How high do they fly and for how long? McIlroy certainly arrives with far less sense of mission, or historic entitlement, that surrounded Woods. On one hand, McIlroy says he’s motivated by his talks with Nicklaus, especially a lunch after his infamous Sunday 80 when he had a four-shot lead at the Masters two months ago.

“It’s nice when the most successful player that’s ever lived expects great things from you and tells you to ‘embrace the pressure,’ ” McIlroy said. But the 22-year-old, who joked about the bar still being open at his home town of Holywood, Northern Ireland, and that “probably everything is going on my account as well,” is clearly not as driven as either Woods or Nicklaus. Of winning a major at 22, he said, “I’m surprised that I’m so early.” And asked about his next major win and whether it might come this summer, McIlroy said, “If it might not be this year, that’s fine. . . . If I can add, great.”
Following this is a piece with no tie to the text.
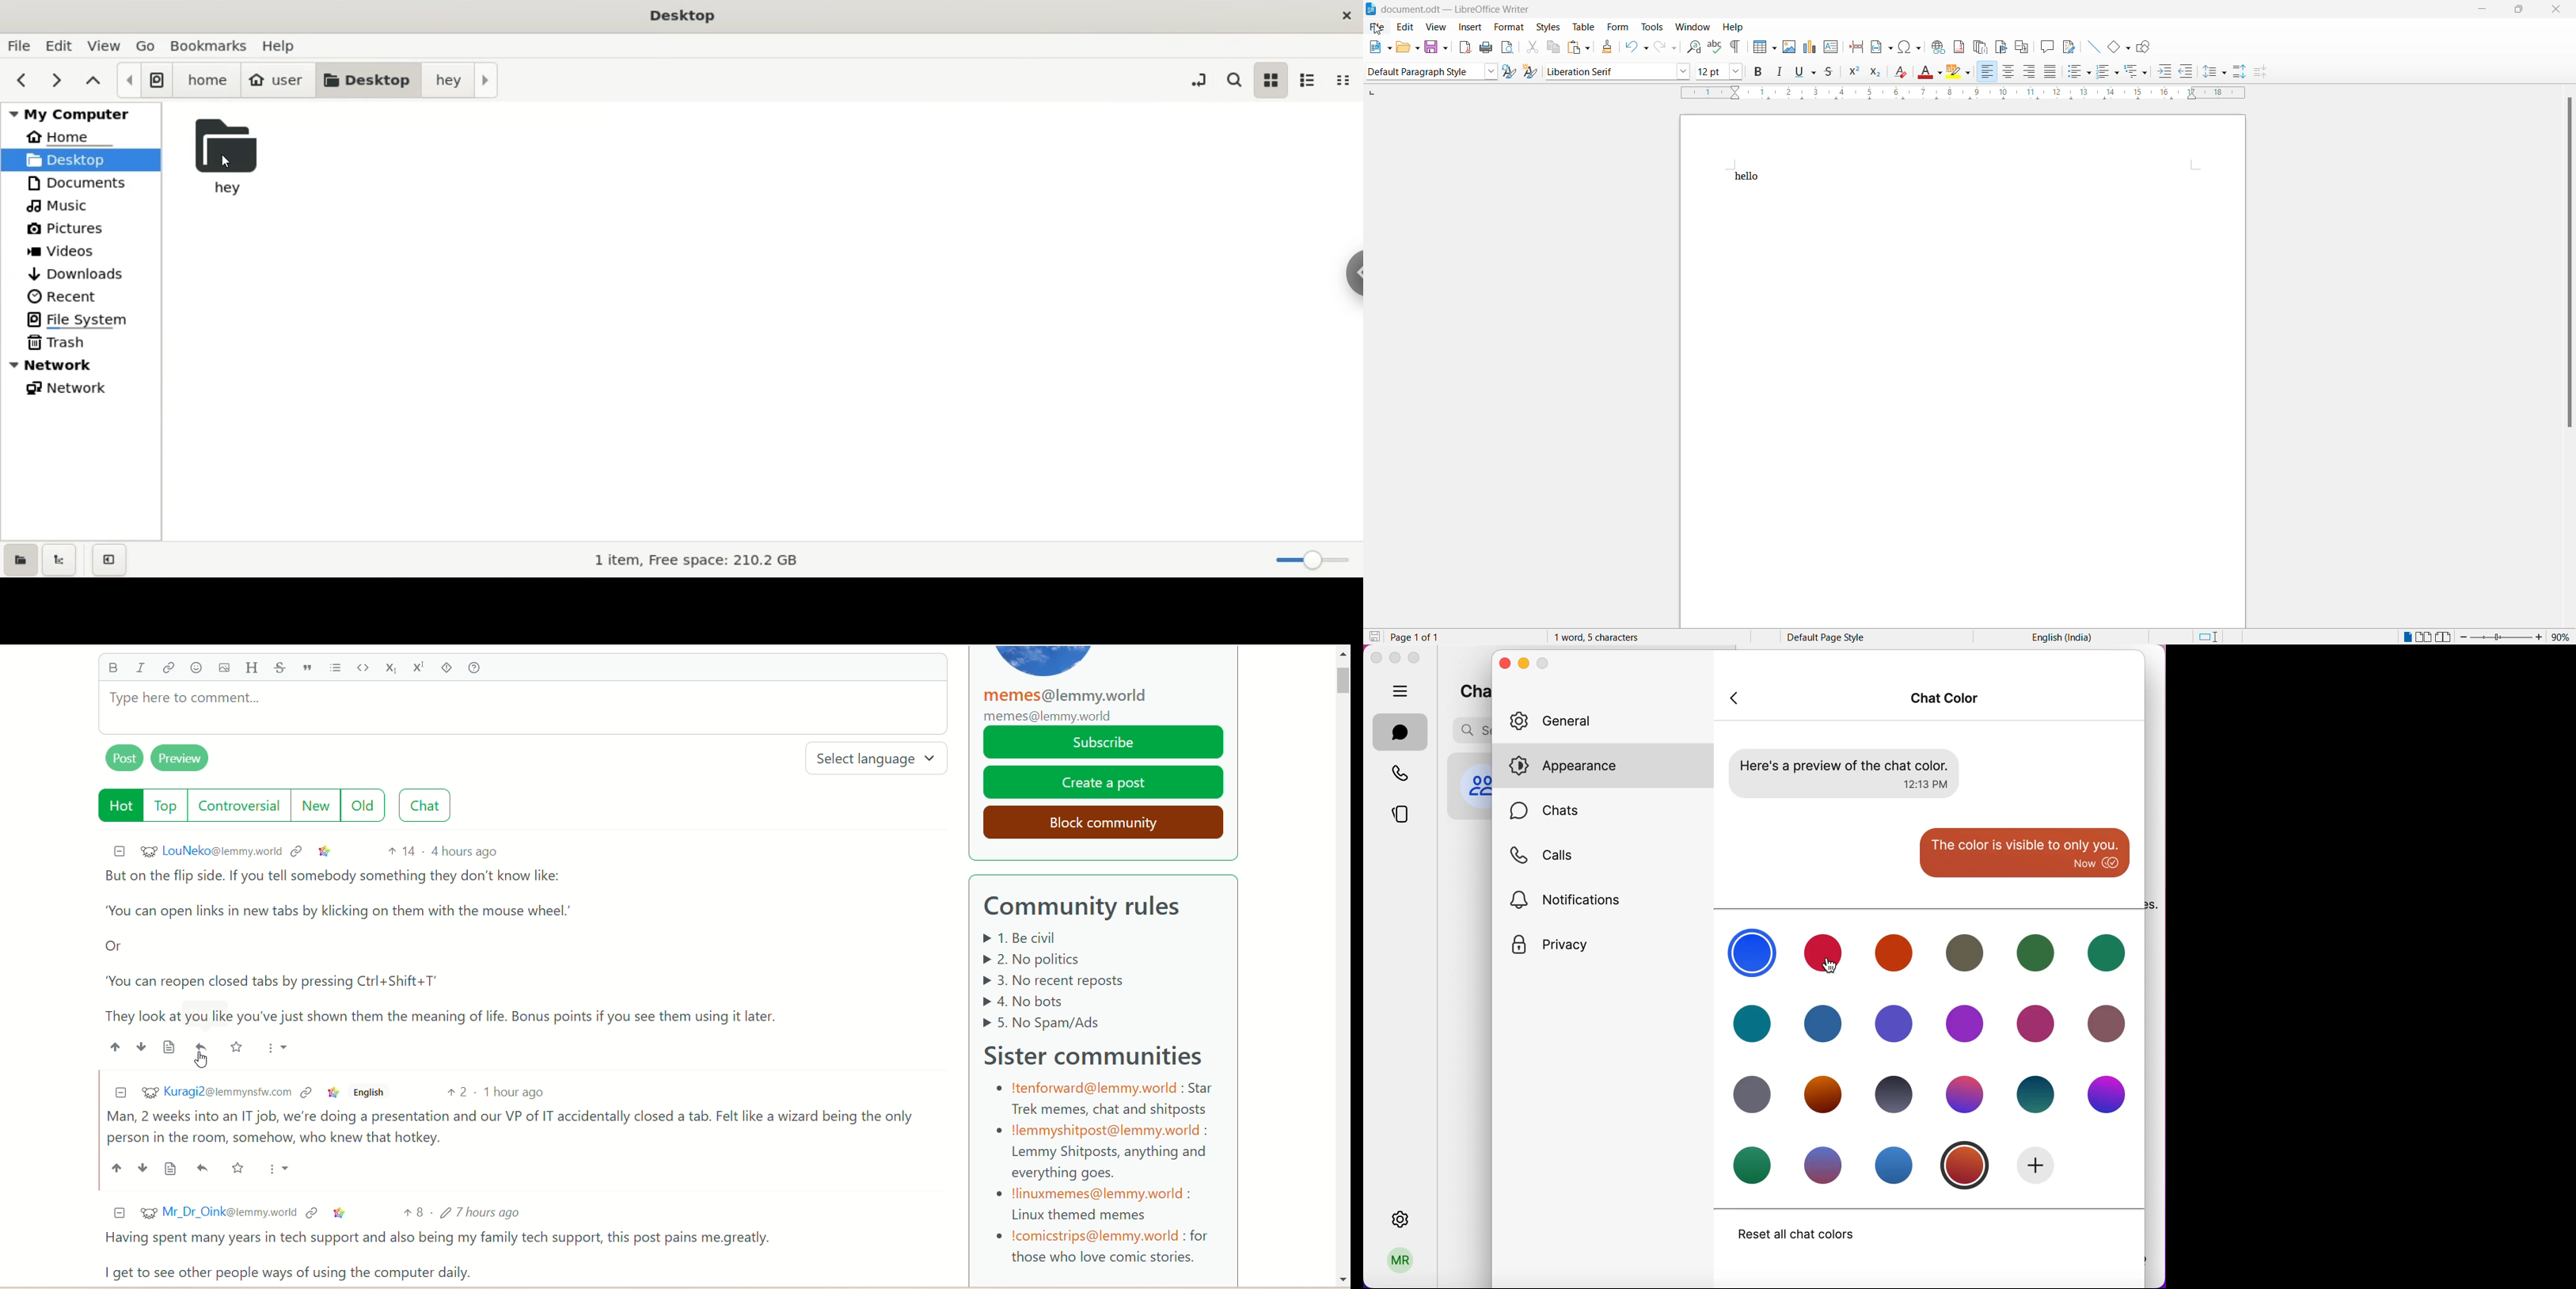 This screenshot has height=1316, width=2576. Describe the element at coordinates (1739, 697) in the screenshot. I see `back` at that location.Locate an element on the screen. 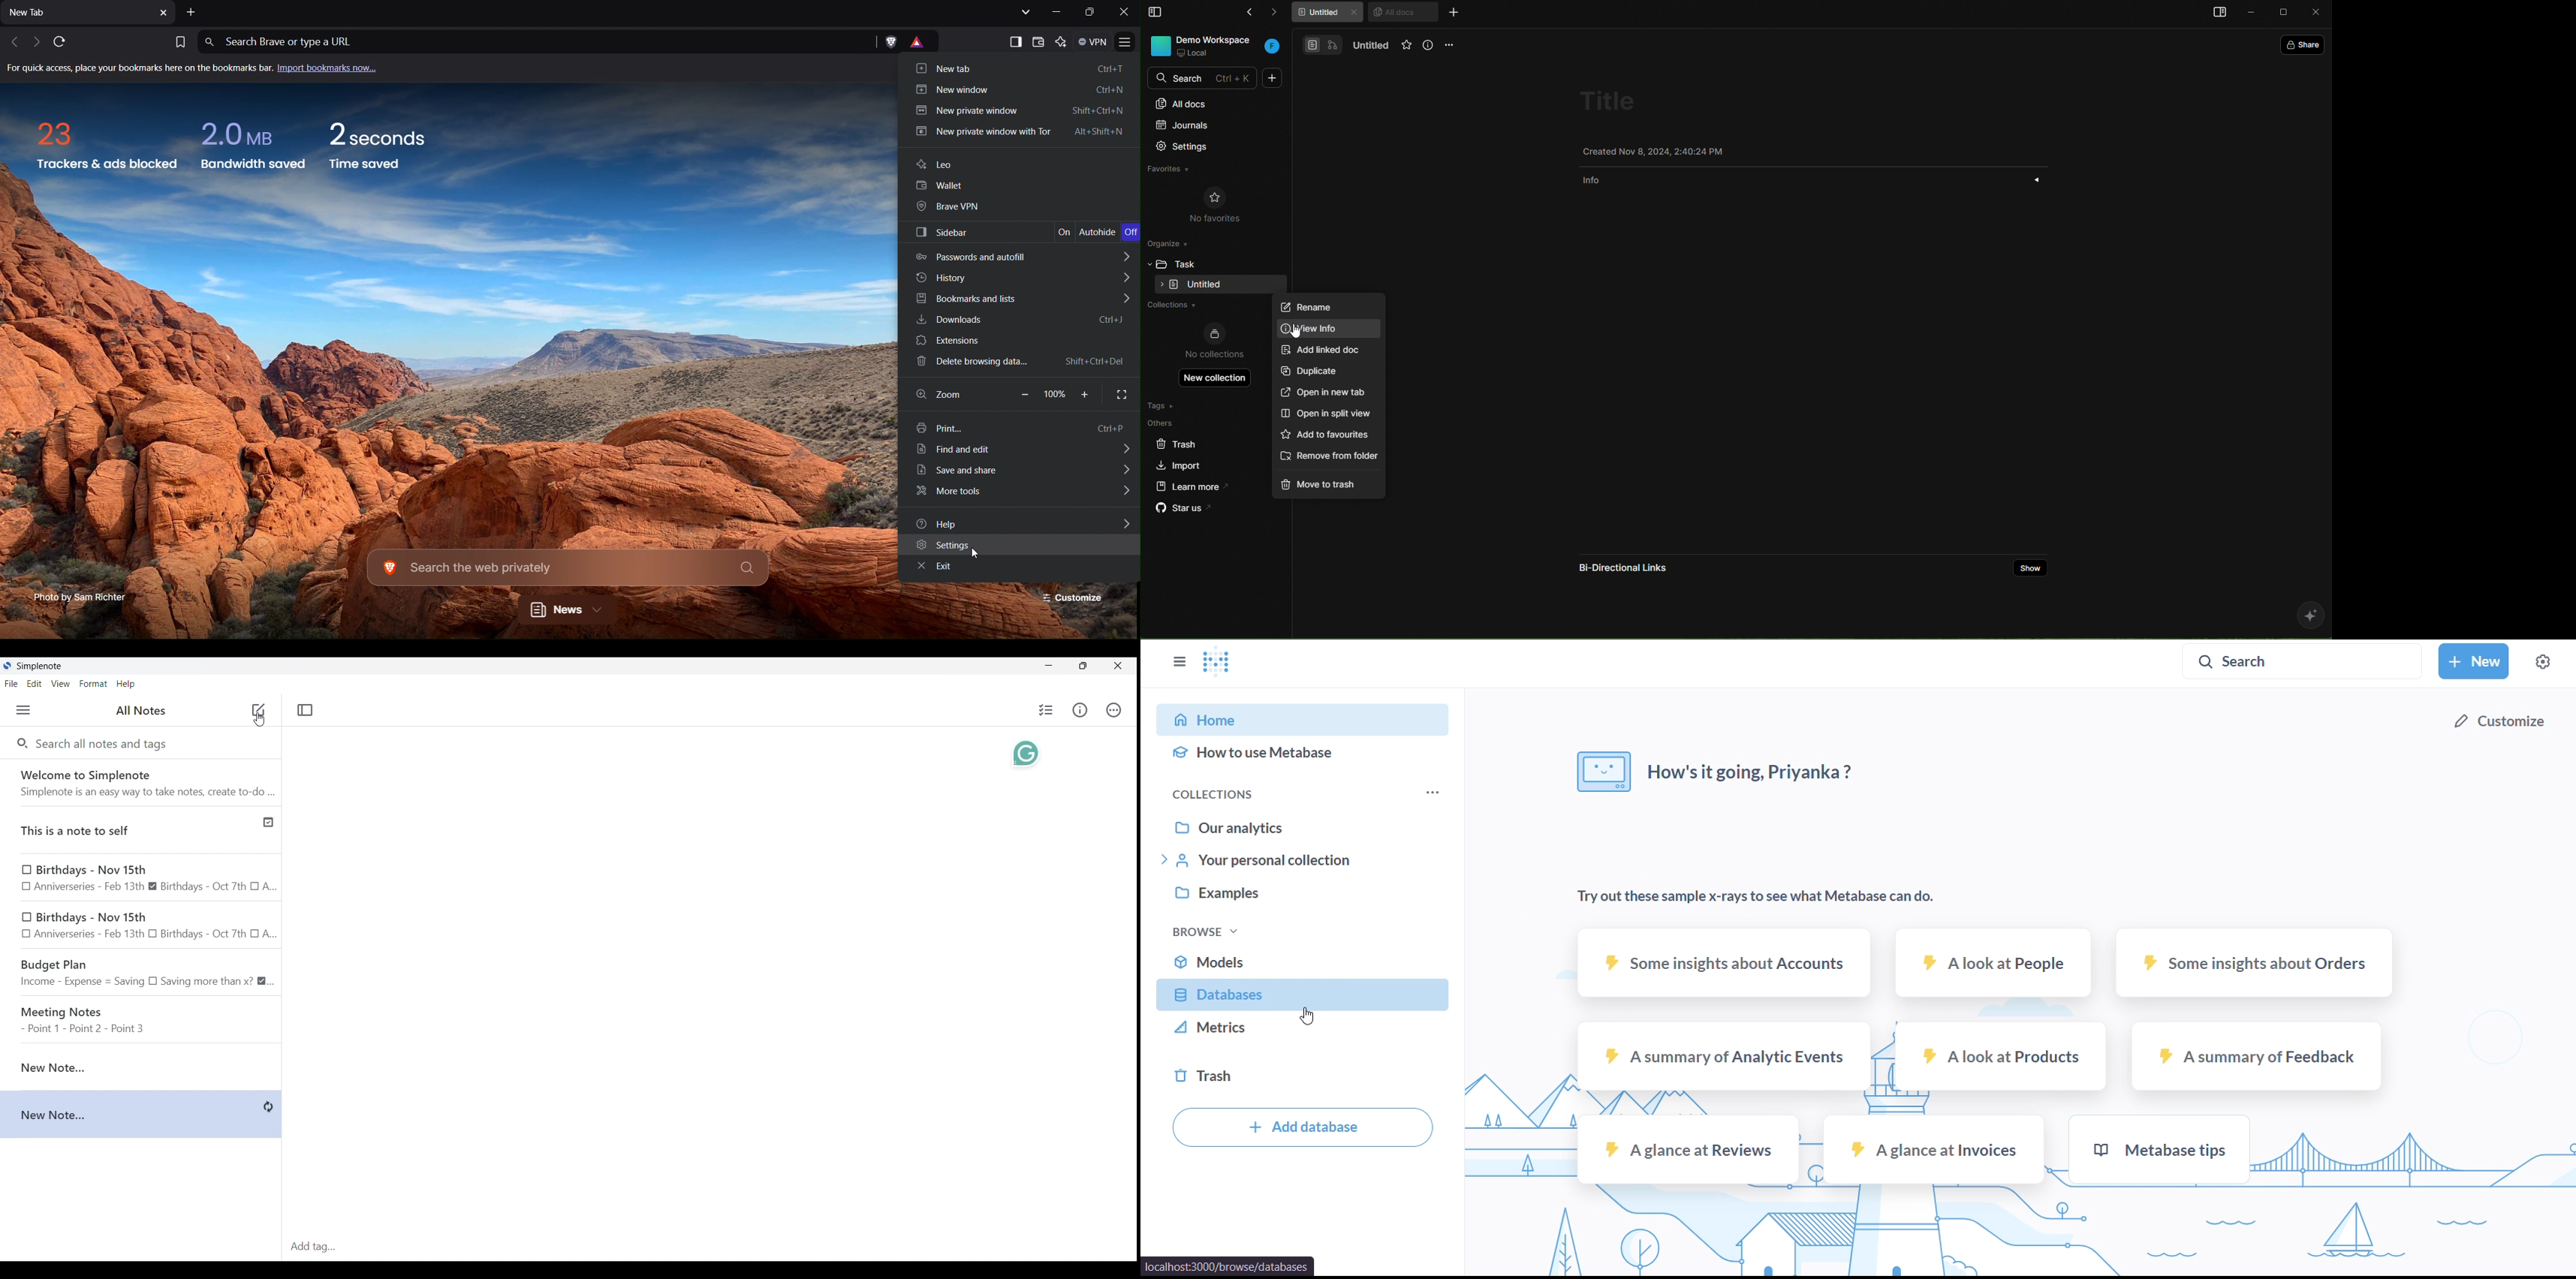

Few victories have been surrounded by more cheers, grins and relief. “Every cloud has a silver lining,” McIlroy said of his Masters collapse and the sympathy it elicited. “It’s been a great thing for me in terms of support. It feels like a home match [here]. They cheered for me all week. It’s special for a foreigner to feel like you’re one of their own. That’ll probably be pretty important in the next few years.”

That sounds like McIlroy, or his sponsors, may think that a U.S. Open trophy means he should play more U.S. events and feed on that popularity.

McIlroy’s recent stumbles in majors have plenty of precedent. Nicklaus finished second to Arnold Palmer in the ’60 U.S. Open as a 20-year-old amateur. Ballesteros finished second in the ’76 British Open at 19, then won in ’79. Now, Rory’s early blunders are just marginalia for his biography. And that McIlroy history may be long and delicious.

Spoiler alert: The first major chapter has already been written. It ends with an enormous ovation in a hilly amphitheater at Congressional as the lowest score in 111 Opens was shot. As dusk fell, the Open record for goosebumps seemed in danger as well.